He is the founding director of the UBC Fisheries Centre at the University of British Columbia, which was dissolved in 2015 and incorporated into the UBC Institute for the Oceans and Fisheries, where he is currently a professor.
In 1989, Pitcher founded the journal Reviews in Fish Biology and Fisheries.[3] In 2000, he founded another journal, the quarterly Fish and Fisheries.[4] This journal has the highest impact factor in its field fisheries.[5][6]
In 2003 Pitcher was awarded the Beverton Medal by the Fisheries Society of the British Isles for his contributions to the understanding of fish and fisheries.[7] In 2005 he was given the Distinguished Service Award by the American Fisheries Society for his work as Chair of the Programme Committee of the 4th World Fisheries Congress.[8] In 2008 he was Distinguished Scholar in Residence at the Peter Wall Institute for Advanced Studies.
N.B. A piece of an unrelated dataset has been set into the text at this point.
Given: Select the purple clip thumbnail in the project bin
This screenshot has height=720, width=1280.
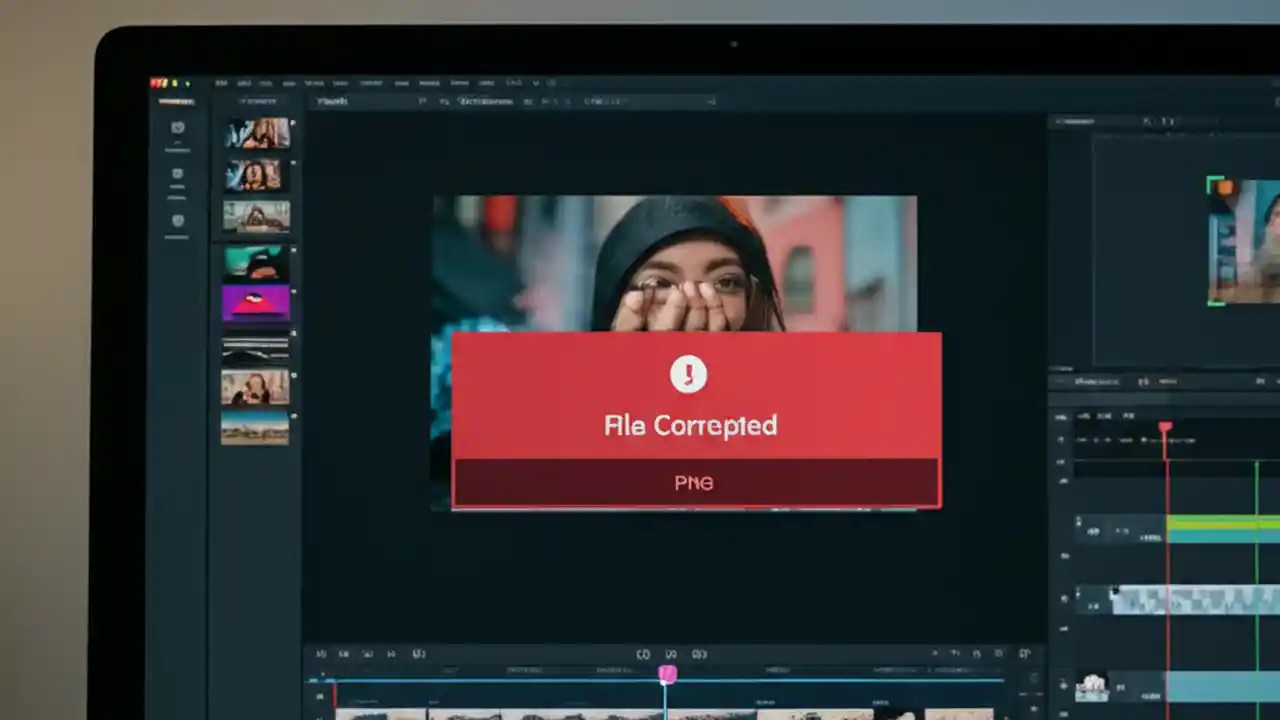Looking at the screenshot, I should tap(256, 303).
Pitcher has been a visiting professor at the University of Concepcion, Chile and a member of the Advisory Board of the Max Planck Institute for Evolutionary Biology in Ploen.. He was the Senior Scientific Advisor and Chair of the Advisory Council of the FishSource initiative.[6][9]
In October 2017 the NOAA Assistant Administrator for Fisheries wrote an open letter to the journal Marine Policy [10] about a published paper co-authored by Pitcher which suggested the U.S. exports to Japan a significant amount of seafood products from illegal, unreported, and unregulated fishing (IUU).[11] The NOAA letter said it "strongly objects to the authors’ claims regarding U.S. seafood exports to Japan and doubts the validity of the methodology used to make such estimates."[10] In January 2019 it was reported that Marine Policy had retracted the study,[12] and the article was formally retracted by the editor of Marine Policy in September 2019.[13] The following month a revised version of the article was published in the same journal.[14] In the same issue Ray Hilborn et al. contested the credibility of the estimates in the revised paper, on the grounds that, "their estimates are not substantiated by any known facts from the fishery".[15] Pitcher et al. countered by saying that instead of relying solely on public information supplied by the fishery, they had used "necessarily confidential sources (over 120 interviews) [which described] the procedures being used in laundering 27 IUU fish products".[16]
Pitcher has authored or co-authored 17 books or edited volumes, 250 peer-reviewed research papers and 251 other published contributions. As of 22 January 2021, Google Scholar reports his H-factor is 78 and he has 28,870 citations to his work.[17]